**TASK TO COMPLETE:** The expected output is every entry, repeated exactly.

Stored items

::::::::

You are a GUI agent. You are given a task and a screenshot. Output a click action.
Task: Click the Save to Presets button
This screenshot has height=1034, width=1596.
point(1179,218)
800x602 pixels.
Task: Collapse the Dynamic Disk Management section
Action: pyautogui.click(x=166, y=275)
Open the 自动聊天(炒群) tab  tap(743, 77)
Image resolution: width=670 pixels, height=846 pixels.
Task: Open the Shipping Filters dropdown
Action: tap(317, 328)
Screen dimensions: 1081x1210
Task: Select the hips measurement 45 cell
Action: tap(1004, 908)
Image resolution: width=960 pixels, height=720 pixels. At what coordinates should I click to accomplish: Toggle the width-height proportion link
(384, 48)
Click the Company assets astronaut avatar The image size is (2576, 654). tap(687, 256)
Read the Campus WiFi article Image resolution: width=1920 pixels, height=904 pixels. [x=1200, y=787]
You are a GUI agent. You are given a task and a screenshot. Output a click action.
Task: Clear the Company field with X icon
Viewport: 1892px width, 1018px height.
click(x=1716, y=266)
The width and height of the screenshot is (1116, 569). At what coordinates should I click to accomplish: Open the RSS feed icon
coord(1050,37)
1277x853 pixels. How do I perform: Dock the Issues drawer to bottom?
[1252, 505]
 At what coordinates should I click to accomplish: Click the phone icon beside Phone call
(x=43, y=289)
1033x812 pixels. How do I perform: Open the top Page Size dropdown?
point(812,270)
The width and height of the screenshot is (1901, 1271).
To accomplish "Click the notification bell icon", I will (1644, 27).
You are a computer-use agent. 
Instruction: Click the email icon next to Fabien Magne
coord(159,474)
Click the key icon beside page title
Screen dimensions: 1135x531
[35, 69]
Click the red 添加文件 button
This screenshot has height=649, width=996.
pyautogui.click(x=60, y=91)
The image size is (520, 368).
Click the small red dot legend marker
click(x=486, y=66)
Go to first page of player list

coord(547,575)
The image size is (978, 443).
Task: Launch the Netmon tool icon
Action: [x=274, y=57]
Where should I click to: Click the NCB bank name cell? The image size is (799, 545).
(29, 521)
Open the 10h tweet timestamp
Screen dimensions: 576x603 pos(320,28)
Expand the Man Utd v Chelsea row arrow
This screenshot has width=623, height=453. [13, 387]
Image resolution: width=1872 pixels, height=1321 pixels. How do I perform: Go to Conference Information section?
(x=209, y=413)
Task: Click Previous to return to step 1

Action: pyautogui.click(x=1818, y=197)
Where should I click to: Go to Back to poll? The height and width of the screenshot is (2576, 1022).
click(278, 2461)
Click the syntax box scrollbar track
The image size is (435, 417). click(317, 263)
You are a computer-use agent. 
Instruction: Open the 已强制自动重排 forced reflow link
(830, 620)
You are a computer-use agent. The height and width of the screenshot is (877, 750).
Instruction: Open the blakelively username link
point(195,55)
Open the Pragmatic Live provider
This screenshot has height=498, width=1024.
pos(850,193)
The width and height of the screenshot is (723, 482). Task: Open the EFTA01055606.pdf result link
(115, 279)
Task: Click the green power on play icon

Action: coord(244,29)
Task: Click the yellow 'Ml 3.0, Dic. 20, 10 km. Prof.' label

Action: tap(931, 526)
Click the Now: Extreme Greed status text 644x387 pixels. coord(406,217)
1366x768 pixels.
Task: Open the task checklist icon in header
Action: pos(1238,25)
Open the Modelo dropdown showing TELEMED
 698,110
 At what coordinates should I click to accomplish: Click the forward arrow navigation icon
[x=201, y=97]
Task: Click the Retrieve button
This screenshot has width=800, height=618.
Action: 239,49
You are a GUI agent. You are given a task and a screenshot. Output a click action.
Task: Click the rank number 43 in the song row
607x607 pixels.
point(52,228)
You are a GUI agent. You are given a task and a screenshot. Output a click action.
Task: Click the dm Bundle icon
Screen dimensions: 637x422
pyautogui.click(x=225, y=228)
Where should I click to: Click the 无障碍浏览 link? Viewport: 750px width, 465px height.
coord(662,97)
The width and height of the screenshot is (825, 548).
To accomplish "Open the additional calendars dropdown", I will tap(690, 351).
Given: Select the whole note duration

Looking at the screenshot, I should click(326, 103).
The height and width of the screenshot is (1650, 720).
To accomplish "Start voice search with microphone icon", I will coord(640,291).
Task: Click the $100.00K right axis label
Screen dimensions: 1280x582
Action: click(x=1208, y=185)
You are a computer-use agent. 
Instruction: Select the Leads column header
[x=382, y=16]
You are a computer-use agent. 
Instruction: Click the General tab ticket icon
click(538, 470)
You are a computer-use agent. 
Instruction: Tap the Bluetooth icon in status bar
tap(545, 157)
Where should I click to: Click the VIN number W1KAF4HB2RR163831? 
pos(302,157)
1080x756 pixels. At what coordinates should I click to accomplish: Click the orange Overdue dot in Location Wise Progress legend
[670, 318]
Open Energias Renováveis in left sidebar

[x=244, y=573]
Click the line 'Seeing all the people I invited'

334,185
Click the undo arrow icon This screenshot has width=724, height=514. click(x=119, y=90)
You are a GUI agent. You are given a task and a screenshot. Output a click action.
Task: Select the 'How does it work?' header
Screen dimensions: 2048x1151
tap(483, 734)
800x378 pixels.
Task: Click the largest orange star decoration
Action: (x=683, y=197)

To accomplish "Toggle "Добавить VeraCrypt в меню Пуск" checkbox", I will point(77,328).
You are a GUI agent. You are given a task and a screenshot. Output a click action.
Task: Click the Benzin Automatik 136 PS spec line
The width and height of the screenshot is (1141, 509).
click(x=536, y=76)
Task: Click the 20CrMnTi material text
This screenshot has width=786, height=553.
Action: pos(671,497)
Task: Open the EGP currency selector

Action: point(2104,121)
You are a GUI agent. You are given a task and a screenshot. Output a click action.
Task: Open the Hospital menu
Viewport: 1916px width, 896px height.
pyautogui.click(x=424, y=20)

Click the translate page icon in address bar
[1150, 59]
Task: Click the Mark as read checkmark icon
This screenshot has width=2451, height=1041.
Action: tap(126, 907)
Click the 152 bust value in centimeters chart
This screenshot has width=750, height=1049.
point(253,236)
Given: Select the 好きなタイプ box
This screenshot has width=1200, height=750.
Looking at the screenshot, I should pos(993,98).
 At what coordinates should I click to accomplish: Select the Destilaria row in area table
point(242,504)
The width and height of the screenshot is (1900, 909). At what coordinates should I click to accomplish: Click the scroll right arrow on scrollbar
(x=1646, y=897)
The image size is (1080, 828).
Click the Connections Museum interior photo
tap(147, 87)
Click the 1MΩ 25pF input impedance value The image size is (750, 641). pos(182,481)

::::::::

**ANSWER TO THIS PROBLEM:**
You are a GUI agent. You are given a task and a screenshot. Output a click action.
Task: Click the Save to Presets button
This screenshot has height=1034, width=1596.
point(1179,218)
800x602 pixels.
Task: Collapse the Dynamic Disk Management section
Action: pyautogui.click(x=166, y=275)
Open the 自动聊天(炒群) tab  tap(743, 77)
Image resolution: width=670 pixels, height=846 pixels.
Task: Open the Shipping Filters dropdown
Action: tap(317, 328)
Screen dimensions: 1081x1210
Task: Select the hips measurement 45 cell
Action: tap(1004, 908)
Image resolution: width=960 pixels, height=720 pixels. At what coordinates should I click to accomplish: Toggle the width-height proportion link
(384, 48)
Click the Company assets astronaut avatar The image size is (2576, 654). tap(687, 256)
Read the Campus WiFi article Image resolution: width=1920 pixels, height=904 pixels. [x=1200, y=787]
You are a GUI agent. You are given a task and a screenshot. Output a click action.
Task: Clear the Company field with X icon
Viewport: 1892px width, 1018px height.
click(x=1716, y=266)
The width and height of the screenshot is (1116, 569). At what coordinates should I click to accomplish: Open the RSS feed icon
coord(1050,37)
1277x853 pixels. How do I perform: Dock the Issues drawer to bottom?
[1252, 505]
 At what coordinates should I click to accomplish: Click the phone icon beside Phone call
(x=43, y=289)
1033x812 pixels. How do I perform: Open the top Page Size dropdown?
point(812,270)
The width and height of the screenshot is (1901, 1271).
To accomplish "Click the notification bell icon", I will (1644, 27).
You are a computer-use agent. 
Instruction: Click the email icon next to Fabien Magne
coord(159,474)
Click the key icon beside page title
Screen dimensions: 1135x531
[35, 69]
Click the red 添加文件 button
This screenshot has height=649, width=996.
pyautogui.click(x=60, y=91)
The image size is (520, 368).
Click the small red dot legend marker
click(x=486, y=66)
Go to first page of player list

coord(547,575)
The image size is (978, 443).
Task: Launch the Netmon tool icon
Action: [x=274, y=57]
Where should I click to: Click the NCB bank name cell? The image size is (799, 545).
(29, 521)
Open the 10h tweet timestamp
Screen dimensions: 576x603 pos(320,28)
Expand the Man Utd v Chelsea row arrow
This screenshot has width=623, height=453. [13, 387]
Image resolution: width=1872 pixels, height=1321 pixels. How do I perform: Go to Conference Information section?
(x=209, y=413)
Task: Click Previous to return to step 1

Action: pyautogui.click(x=1818, y=197)
Where should I click to: Go to Back to poll? The height and width of the screenshot is (2576, 1022).
click(278, 2461)
Click the syntax box scrollbar track
The image size is (435, 417). click(317, 263)
You are a computer-use agent. 
Instruction: Open the 已强制自动重排 forced reflow link
(830, 620)
You are a computer-use agent. The height and width of the screenshot is (877, 750).
Instruction: Open the blakelively username link
point(195,55)
Open the Pragmatic Live provider
This screenshot has height=498, width=1024.
pos(850,193)
The width and height of the screenshot is (723, 482). Task: Open the EFTA01055606.pdf result link
(115, 279)
Task: Click the green power on play icon

Action: coord(244,29)
Task: Click the yellow 'Ml 3.0, Dic. 20, 10 km. Prof.' label

Action: tap(931, 526)
Click the Now: Extreme Greed status text 644x387 pixels. coord(406,217)
1366x768 pixels.
Task: Open the task checklist icon in header
Action: pos(1238,25)
Open the Modelo dropdown showing TELEMED
 698,110
 At what coordinates should I click to accomplish: Click the forward arrow navigation icon
[x=201, y=97]
Task: Click the Retrieve button
This screenshot has width=800, height=618.
Action: 239,49
You are a GUI agent. You are given a task and a screenshot. Output a click action.
Task: Click the rank number 43 in the song row
607x607 pixels.
point(52,228)
You are a GUI agent. You are given a task and a screenshot. Output a click action.
Task: Click the dm Bundle icon
Screen dimensions: 637x422
pyautogui.click(x=225, y=228)
Where should I click to: Click the 无障碍浏览 link? Viewport: 750px width, 465px height.
coord(662,97)
The width and height of the screenshot is (825, 548).
To accomplish "Open the additional calendars dropdown", I will tap(690, 351).
Given: Select the whole note duration

Looking at the screenshot, I should click(326, 103).
The height and width of the screenshot is (1650, 720).
To accomplish "Start voice search with microphone icon", I will coord(640,291).
Task: Click the $100.00K right axis label
Screen dimensions: 1280x582
Action: click(x=1208, y=185)
You are a computer-use agent. 
Instruction: Select the Leads column header
[x=382, y=16]
You are a computer-use agent. 
Instruction: Click the General tab ticket icon
click(538, 470)
You are a computer-use agent. 
Instruction: Tap the Bluetooth icon in status bar
tap(545, 157)
Where should I click to: Click the VIN number W1KAF4HB2RR163831? 
pos(302,157)
1080x756 pixels. At what coordinates should I click to accomplish: Click the orange Overdue dot in Location Wise Progress legend
[670, 318]
Open Energias Renováveis in left sidebar

[x=244, y=573]
Click the line 'Seeing all the people I invited'

334,185
Click the undo arrow icon This screenshot has width=724, height=514. click(x=119, y=90)
You are a GUI agent. You are given a task and a screenshot. Output a click action.
Task: Select the 'How does it work?' header
Screen dimensions: 2048x1151
tap(483, 734)
800x378 pixels.
Task: Click the largest orange star decoration
Action: (x=683, y=197)

To accomplish "Toggle "Добавить VeraCrypt в меню Пуск" checkbox", I will point(77,328).
You are a GUI agent. You are given a task and a screenshot. Output a click action.
Task: Click the Benzin Automatik 136 PS spec line
The width and height of the screenshot is (1141, 509).
click(x=536, y=76)
Task: Click the 20CrMnTi material text
This screenshot has width=786, height=553.
Action: pos(671,497)
Task: Open the EGP currency selector

Action: point(2104,121)
You are a GUI agent. You are given a task and a screenshot. Output a click action.
Task: Open the Hospital menu
Viewport: 1916px width, 896px height.
pyautogui.click(x=424, y=20)

Click the translate page icon in address bar
[1150, 59]
Task: Click the Mark as read checkmark icon
This screenshot has width=2451, height=1041.
Action: tap(126, 907)
Click the 152 bust value in centimeters chart
This screenshot has width=750, height=1049.
point(253,236)
Given: Select the 好きなタイプ box
This screenshot has width=1200, height=750.
Looking at the screenshot, I should pos(993,98).
 At what coordinates should I click to accomplish: Select the Destilaria row in area table
point(242,504)
The width and height of the screenshot is (1900, 909). At what coordinates should I click to accomplish: Click the scroll right arrow on scrollbar
(x=1646, y=897)
The image size is (1080, 828).
Click the Connections Museum interior photo
tap(147, 87)
Click the 1MΩ 25pF input impedance value The image size is (750, 641). pos(182,481)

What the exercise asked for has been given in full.